Monkey Grip is a soundtrack to the film of the same name, with songs provided by Australian rock band Divinyls. The movie is an adaptation by director Ken Cameron of Helen Garner's novel Monkey Grip. The movie had little impact at the box office, taking only A$451,000. The soundtrack was released in May 1982 and peaked at #25 on the Australian Kent Music Report album chart.

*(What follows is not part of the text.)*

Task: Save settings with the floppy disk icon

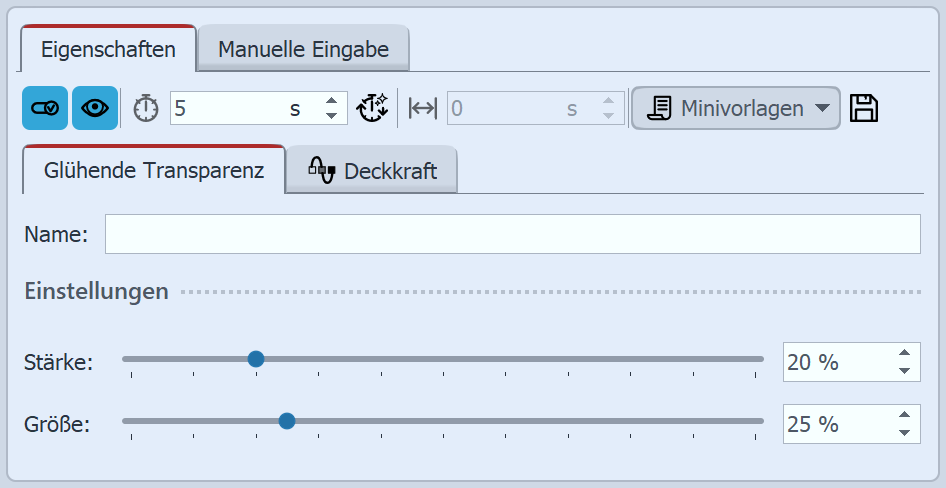Action: [x=864, y=108]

The soundtrack contains the band's first single, "Boys in Town", as well as "Only Lonely", "Elsie" and "Only You" – all of which are featured on the international version of the Divinyls' first studio album, Desperate. Monkey Grip also features two other songs "Gonna Get You" and "Girlfriends". Christina Amphlett also co-starred in the movie Monkey Grip, playing a temperamental rock singer loosely based on herself, fronting a band played by fellow Divinyls members.

The first version of the music video for "Only Lonely" was filmed on the rooftop of the Strawberry Hills Hotel, Devonshire Street, Surry Hills in 1982.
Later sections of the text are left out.